Business Trends

Survival Steps for Retailers in Today’s Economic Environment

In Uncategorized on March 24, 2009 at 5:16 pm

In order to help retail companies manage through the downturn, retail advisory firm Karabus Management, a subsidiary of PricewaterhouseCoopers LLP (PwC) Canada, today announced critical next steps retailers should take in order to meet the demands of this challenging economic environment.  Recommended “next steps” for survival include:

Take costs even lower – Align costs with lower demand by establishing targets for reduction that total at least 10% – 15% of total cost infrastructure expenditure. Use approaches that ensure sustainability of a company’s ability once they emerge from this tough macro economic climate.

There are three approaches retailers should consider:

   

1.

 

Reduce costs with a bottom up view. Cost optimization can not be a reactive one-off initiative. Operational excellence demands a bottom-up analysis of every cost in every area with no exceptions or sacred cows. This is an ideal time to re-assess real estate strategies and store portfolio profitability and then develop a strategy for renegotiating leases.

         
   

2.

 

Eliminate all discretionary spend. In the key areas of marketing/advertising, travel, utilities, store wages and other areas, retailers should conduct a rigorous review of spend that is least tied to short term sales.

         
   

3.

 

Consider firm-wide pay reductions for staff at certain compensation levels. Significant savings can be realized without people losing their jobs. This is a good short term move without losing sustainability of operations.
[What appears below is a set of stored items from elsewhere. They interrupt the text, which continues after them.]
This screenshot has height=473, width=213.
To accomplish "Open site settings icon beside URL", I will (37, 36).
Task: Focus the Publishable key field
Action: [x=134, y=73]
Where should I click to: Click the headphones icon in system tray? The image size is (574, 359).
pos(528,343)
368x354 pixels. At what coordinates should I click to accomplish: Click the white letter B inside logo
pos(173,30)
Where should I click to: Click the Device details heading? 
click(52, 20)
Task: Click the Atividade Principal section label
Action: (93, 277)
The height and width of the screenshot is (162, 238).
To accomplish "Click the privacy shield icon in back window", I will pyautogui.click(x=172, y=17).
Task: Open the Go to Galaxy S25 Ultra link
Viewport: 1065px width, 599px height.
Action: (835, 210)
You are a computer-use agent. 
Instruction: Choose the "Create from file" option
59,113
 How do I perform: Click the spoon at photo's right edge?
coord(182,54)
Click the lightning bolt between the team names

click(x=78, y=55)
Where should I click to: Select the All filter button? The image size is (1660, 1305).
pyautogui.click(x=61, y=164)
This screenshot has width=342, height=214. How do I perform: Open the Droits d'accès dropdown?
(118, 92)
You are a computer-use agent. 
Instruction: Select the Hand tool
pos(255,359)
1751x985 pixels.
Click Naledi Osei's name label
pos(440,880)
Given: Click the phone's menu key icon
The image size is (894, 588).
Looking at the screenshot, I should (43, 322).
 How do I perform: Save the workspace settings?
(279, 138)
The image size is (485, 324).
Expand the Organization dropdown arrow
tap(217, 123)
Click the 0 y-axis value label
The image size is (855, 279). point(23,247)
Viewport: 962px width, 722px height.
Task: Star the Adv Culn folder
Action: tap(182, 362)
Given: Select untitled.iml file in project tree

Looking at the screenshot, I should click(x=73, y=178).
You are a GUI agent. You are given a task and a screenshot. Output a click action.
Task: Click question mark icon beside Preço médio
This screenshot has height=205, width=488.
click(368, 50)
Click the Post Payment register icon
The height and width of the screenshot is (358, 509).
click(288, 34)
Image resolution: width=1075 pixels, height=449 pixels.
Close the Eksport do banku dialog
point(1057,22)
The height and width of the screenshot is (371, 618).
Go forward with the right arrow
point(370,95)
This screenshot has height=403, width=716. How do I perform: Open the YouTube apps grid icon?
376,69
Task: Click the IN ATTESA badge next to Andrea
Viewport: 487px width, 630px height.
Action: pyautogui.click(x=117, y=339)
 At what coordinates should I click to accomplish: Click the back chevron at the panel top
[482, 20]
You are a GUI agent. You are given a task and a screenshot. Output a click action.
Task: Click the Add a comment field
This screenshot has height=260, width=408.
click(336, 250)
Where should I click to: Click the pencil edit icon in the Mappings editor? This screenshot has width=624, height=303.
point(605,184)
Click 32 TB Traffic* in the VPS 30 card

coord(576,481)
Reduce inventory strategically and improve gross margin return on inventory investment simultaneously:

   

1.

 

Eliminate fringe businesses and merchandise items – Tough economic times require a definitive merchandising point of view. Retailers need to truly focus on their differentiation in a way that will drive traffic and sales. Further, they should explore and implement creative solutions with vendors to reduce their cost structure. Focusing on the most profitable areas of merchandise is probably more beneficial than wholesale cuts across the board.

         
   

2.

 

Manage Open-to-Buy (OTB) flexibly – Re-engineering the merchandise planning and OTB process to move a greater percentage of purchases closer to or even in season will help retailers manage risk. There are significant opportunities throughout the supply chain, which should afford retailers much greater flexibility in purchasing activities.

         
   

3.

Impose greater markdown disciplines – While capital is tight, this is the time to apply science to markdowns to better manage inventory and margin risk. Markdown optimization technology, supported by changes to processes, provides Merchants with more accurate, timely and granular information about consumer demand. Retailers that are using this technology – and are changing age-old merchandising practices, further defining roles and skills and creating accountabilities – are getting impressive results.